If you don't have a way to keep the temperature at 50 degrees or so, you might want to try option #1, but use a clean well attenuating ale yeast. If you use nottingham, and try to ferment closer to 60 degrees, you will have a lager-like beer. If you use lager yeast at 65 degrees, you may have some sulfur and off-tasting flavors.
You could try option #2- that's sort of what I do. Not for primary- I do that at 50 degrees, but for lagering. I fill an igloo ice cube cooler with some water and my carboy (I even made a styrofoam lid for the cooler, to insulate better) and a floating thermometer in the water, and use ice bottles to bring the temperature to 34 degrees for 8 weeks or so for the lagering phase. Sometimes a bigger beer will be lagered for 12 weeks.

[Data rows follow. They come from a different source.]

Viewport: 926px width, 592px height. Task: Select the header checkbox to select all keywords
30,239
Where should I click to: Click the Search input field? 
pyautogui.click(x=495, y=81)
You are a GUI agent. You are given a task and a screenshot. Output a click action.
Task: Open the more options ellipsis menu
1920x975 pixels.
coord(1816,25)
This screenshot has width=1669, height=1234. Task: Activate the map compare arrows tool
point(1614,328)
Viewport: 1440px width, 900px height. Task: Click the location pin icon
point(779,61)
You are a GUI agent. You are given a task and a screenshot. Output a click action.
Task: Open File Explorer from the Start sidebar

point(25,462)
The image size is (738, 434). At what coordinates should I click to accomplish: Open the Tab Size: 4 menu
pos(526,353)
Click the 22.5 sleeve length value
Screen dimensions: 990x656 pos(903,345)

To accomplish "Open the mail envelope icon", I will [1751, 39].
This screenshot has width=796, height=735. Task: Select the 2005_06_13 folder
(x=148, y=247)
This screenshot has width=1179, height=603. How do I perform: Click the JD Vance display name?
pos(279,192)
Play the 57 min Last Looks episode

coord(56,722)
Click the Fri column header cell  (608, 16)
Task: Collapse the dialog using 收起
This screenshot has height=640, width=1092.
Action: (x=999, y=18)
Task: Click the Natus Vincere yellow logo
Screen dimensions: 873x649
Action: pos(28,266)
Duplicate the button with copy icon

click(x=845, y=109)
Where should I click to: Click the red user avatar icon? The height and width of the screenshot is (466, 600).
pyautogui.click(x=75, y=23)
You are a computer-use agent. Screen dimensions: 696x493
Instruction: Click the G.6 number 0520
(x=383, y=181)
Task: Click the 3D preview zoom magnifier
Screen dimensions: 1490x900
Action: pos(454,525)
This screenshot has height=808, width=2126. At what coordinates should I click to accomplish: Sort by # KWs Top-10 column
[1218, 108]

Primary fermentation for lagers may take longer than week or two. You may want to ferment at 50 degrees for about 10 days, or until primary is about 75% complete. Then, you can raise the temperature to 60 degrees for the diacetyl rest. After 48 hours at 60 degrees, you can rack to secondary and then reduce the temperature 5 degrees per day until you're lagering at 34 degrees or so. Your time table of a week in primary, 2 in secondary will need to be adjusted.
If it was me, I'd just use some neutral ale yeast and go with #1. I think 64 degrees is a bit high but it'll work. I rarely ferment any ales above 62-64 degrees, though. I know a few ale yeast strains like it a tiny bit warmer, but I've learned that my beers are more to my taste when fermented on the cool side of the yeast's preferred temperatures.